We got up early on the 4th and took Jude to his first parade. He watched the old fashioned cars and police motorcycles with interest, then had a bottle and fell asleep on the blanket at our feet. It was hot; he left a sweaty spot on the blanket when we picked him up later to go home. We left poor George at home because have yet to figure out how to handle him and baby on outings at the same time.
The parade was fun – reportedly 35,000 people in attendance – and there were a few unusual parade entries to keep things interesting: a group of Star Wars characters complete with an R2D2 and a whole squadron of storm troopers who marched with their blasters, and a local bug company who featured a man in a bug suit who kept getting beat up by the company’s uniformed pest controllers.
I marched in my hometown’s annual Fall parade many times, as a clown with the Girl Scouts, as the 4-H fair queen in the back of a white convertible, and on my bike with friends.
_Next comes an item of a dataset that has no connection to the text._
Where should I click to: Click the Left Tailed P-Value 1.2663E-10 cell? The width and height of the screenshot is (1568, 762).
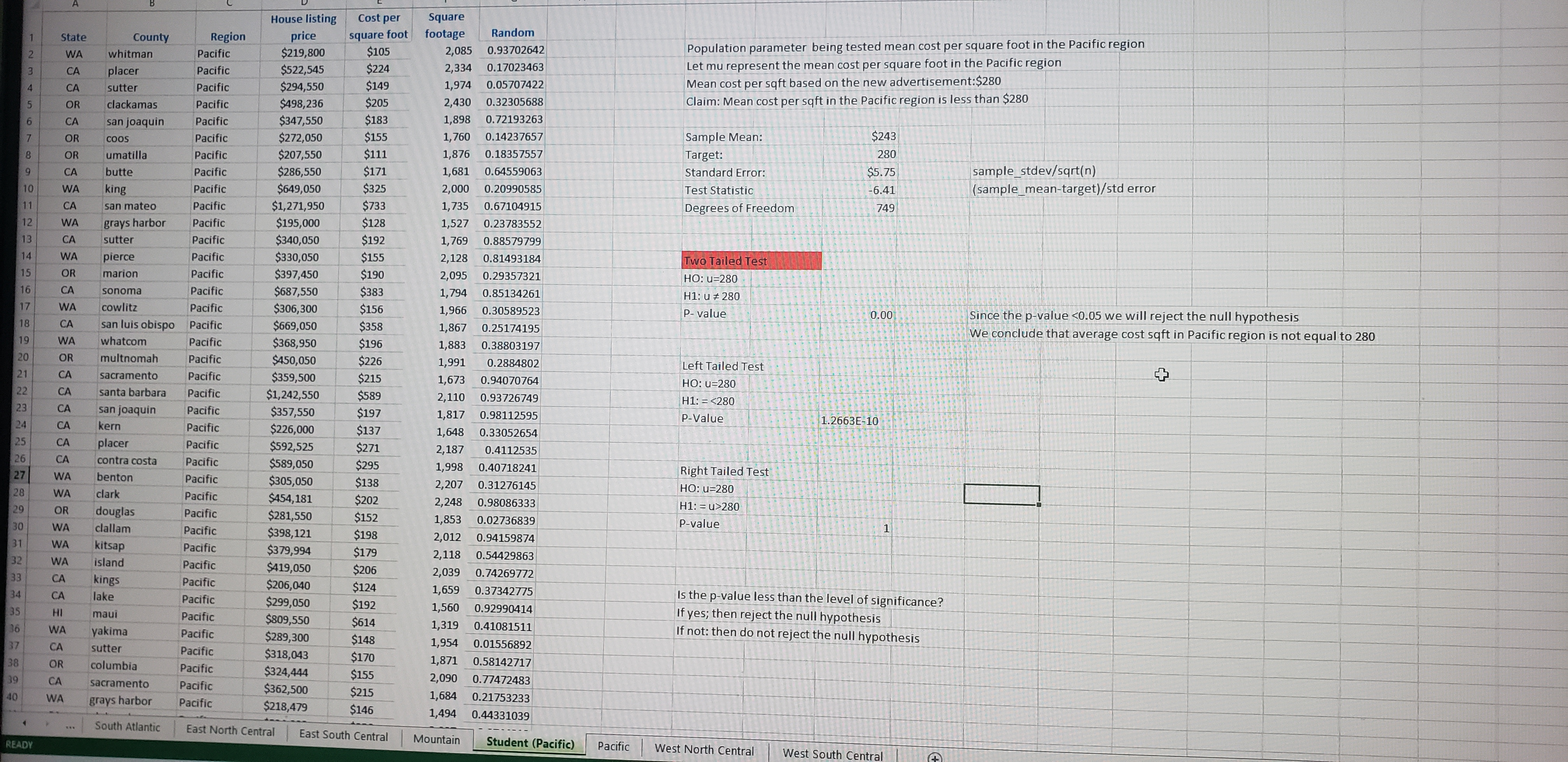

The year we rode our bikes, I was about 10 years old. One section of the parade was always a place where kids were allowed to ride their bikes, to be a part of the parade even if they didn’t have an affiliation with any parade participant. That year, two of my friends and I decided to decorate our bikes and join in. We planned to meet in their yard on the morning of the parade, so the night before, I referred to my favorite book Kids’ America and painstakingly copied the way they suggested to decorate a bike – with several rows of red, white, and blue streamers woven through the spokes, streamers hanging from the handlebars, and a large sign stuck to the handlebars that read “Spirit of America” in red glitter.
The next morning I rode my bike up the hill to discover that my friends had only put a few streamers through their spokes. My bike was over-decorated. I saw them look at the colors and the glitter and I felt embarrassed. And I guess a little disappointed, too. It would not be the last time in my life that I would put 100% into a project only to have those around me participate half-heartedly.
I rode my bike in the parade anyway. Looking back, I’m so glad I didn’t take off even one of the streamers. And someday if Jude wants to decorate his bike for a parade, I hope he will go all out and be proud of his effort, even if no one else puts in the time. It’s important to care about things, to get excited about things, to participate 100%. It’s something to be proud of.